As moms sometimes we are so busy caring for our babies that we forget that we need to look after ourselves too. Lunch is always the meal for me that gets forgotten about and so many days I end up not eating until 2 in the afternoon because I’m so busy making lunches for others, changing diapers or cleaning up the trail of mess my kids leave behind as they go about their day. This is just not something that works well for me and if you ask my husband I’m sure he will agree. I get Hangry, with a capitol H! I’m already on a restrictive diet because of food allergies so sometimes finding easy protein is difficult and protein. As I am breastfeeding my 18 month old I find it really important to have a good rounded meal with lots of protein. I have a few go to lunch meals that are easy to throw together and keep well in the fridge so I can eat it one or two days in a row, and they are pretty shareable with my kids too!
1. Bean Salads
These are so easy to just mix and match with what you have available in your fridge and are packed with protein. I make a big batch of the base and throw in a few fresh things everyday to mix it up! I usually give my daughter some of the tuna, cucumber and avocado separately for her lunch too which is a great time saver!
My favourite base mix is:
Can of chick peas – Good source of protein
Red pepper cubed
Onion thinly sliced
Things I like to add right before eating are:
Tomatoes cubed up or a cherry/grape variety because it’s easier and quicker
Can of tuna – Good source of protein
Avocado – healthy fats
My favourite dressings:
Olive oil & vinegar with salt and pepper
Ranch salad dressing
2. Taco Dip
This really is less of a dip and more like a salad that you can eat with corn chips and something that I like to eat on a busy day when I don’t get a chance to actually sit at a table!
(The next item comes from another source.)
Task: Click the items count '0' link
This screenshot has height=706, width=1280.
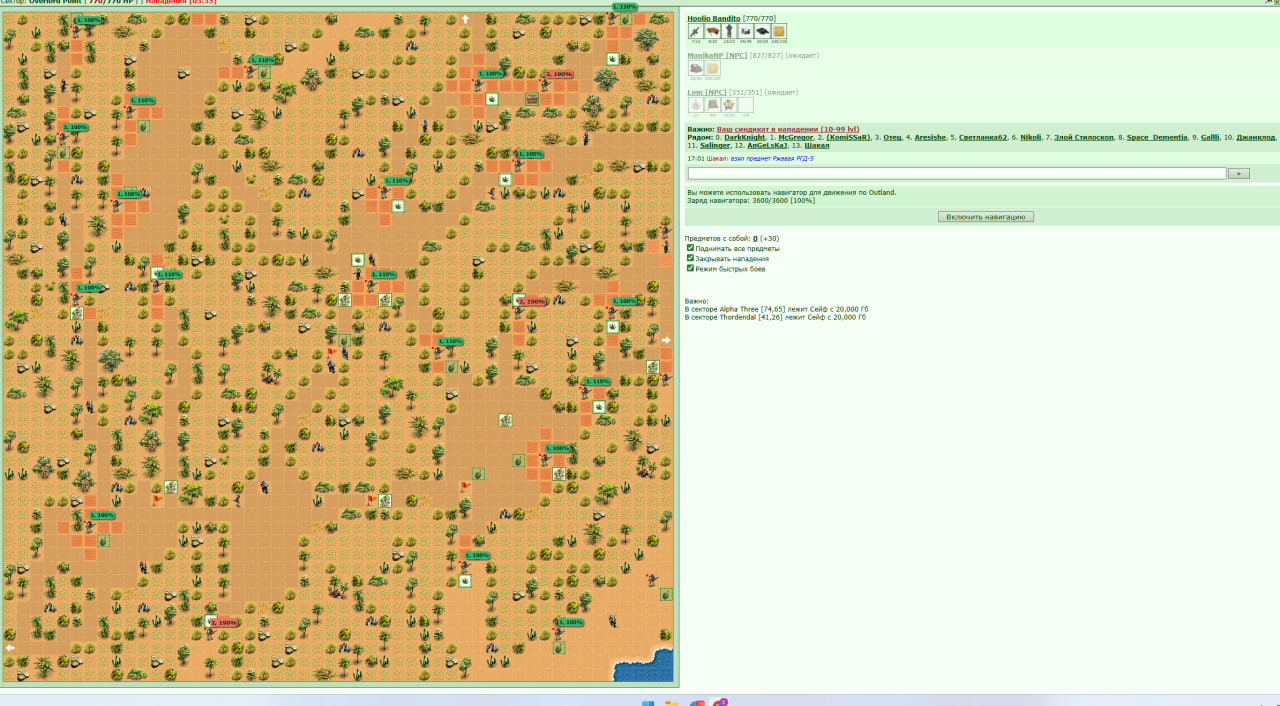Action: point(755,239)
1 can of lentils – Good source of protein
1 can of black beans – Good source of protein
1 can of corn
1 red pepper chopped
1 onion chopped
Brown sugar to taste (approx. a tablespoon)
Apple cider vinegar
Mix this all together is a container and eat with corn chips. Tostitos scoops work really well! If I have extra avocado I will also cube that up and eat it with it for extra good fats!
3. Picnic Plates
I like this because it’s easy to throw together with what you have in the house and I can make it for our kids too. I just make sure I hate lots of mix and match ideas in our fridge and throw them on a plate for lunch. I try to make sure they have a good amount of protein and vegetables on them.
My go to ideas are:
Hummus with crackers or carrot sticks (you can get individual hummus at Costco, I like this so I don’t have to eat a huge tub of hummus in a few days)
Hard boiled eggs
Rolled up cold meats, left over sausage sliced up or pepperoni sticks
Cheese cubed up
Whole grain toast
Smoked mussels – good source of iron (although not something everyone likes!)